Let us first create a directory where to store the file that will be created:
The example that we use is the toy model example from CellNOpt, which is a data set and associated network that have been created in silico. This data and network can be found in the inst/ToyModel directory of this package. The data is read using the function readMIDAS, which as the name states expects a MIDAS formatted CSV file (see the documentation of DataRail and @datarail for more information about that file format). Then, you will need to convert the data into a CNOlist, which is the data structure used in CellNOptR. Please note that this data is already normalised for boolean modelling. If it had not been the case we would have had to normalise the data first to scale it between 0 and 1, which can be done using the normaliseCNOlist function of CellNOptR (see the help of this function for more information about the normalisation procedure). This normalisation procedure is the one used in @julio2009 as implemented in DataRail.

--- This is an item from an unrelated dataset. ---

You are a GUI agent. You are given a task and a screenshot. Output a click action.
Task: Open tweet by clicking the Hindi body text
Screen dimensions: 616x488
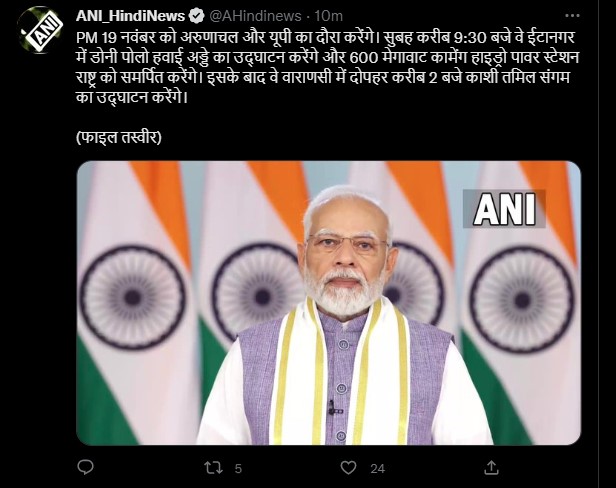[x=328, y=68]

Before version 1.3.30, you would type the following combinaison of commands to create a CNOlist from a MIDAS file:
dataToy <- readMIDAS("ToyDataMMB.csv", verbose=FALSE)

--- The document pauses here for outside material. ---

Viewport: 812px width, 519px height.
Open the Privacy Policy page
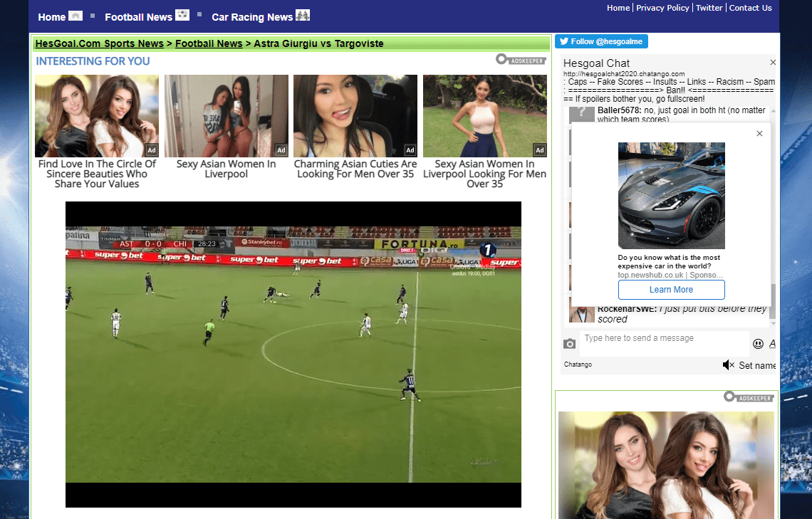(x=662, y=8)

CNOlistToy <- makeCNOlist(dataToy, subfield=FALSE, verbose=FALSE)
Alternatively, this data is provided within CellNOptR so you can also load it as follows
However, since version 1.3.30, you can use the CNOlist class to load the data in a single command line
Note for the users familiar with the previous commands (readMIDAS and and makeCNOlist) that you can easily convert the old data structure into an instance of CNOlist class as follows:
A CNOlist is the central data object of this package; it contains measurements of elements of a prior knowledge network under different combinations of perturbations of other nodes in the network. A CNOlist comprises the following attributes: signals, cues, stimuli, inhibitors and timepoints. The attributes cues (and its derivatives stimuli and inhibitors) are boolean matrices that contain for each condition (row) a 1 when the corresponding cue (column) is present, and a zero otherwise.
You can have a look at your data and the CNOlist format by typing:
## class: CNOlist
## cues: EGF TNFa Raf PI3K
## inhibitors: Raf PI3K
## stimuli: EGF TNFa
## timepoints: 0 10
## signals: Akt Hsp27 NFkB Erk p90RSK Jnk cJun
## variances: Akt Hsp27 NFkB Erk p90RSK Jnk cJun
## --
## To see the values of any data contained in this instance, just use the
## appropriate getter method (e.g., getCues(cnolist), getSignals(cnolist), ...
You can also visualise your data using the method plot (or a function called plotCNOlist) which will produce a plot on your screen with a subplot for each signal and each condition, and an image plot for each condition that contains the information about which cues are present in each condition. This plot can also be produced and stored in your working directory as a single PDF file using the function plotCNOlistPDF.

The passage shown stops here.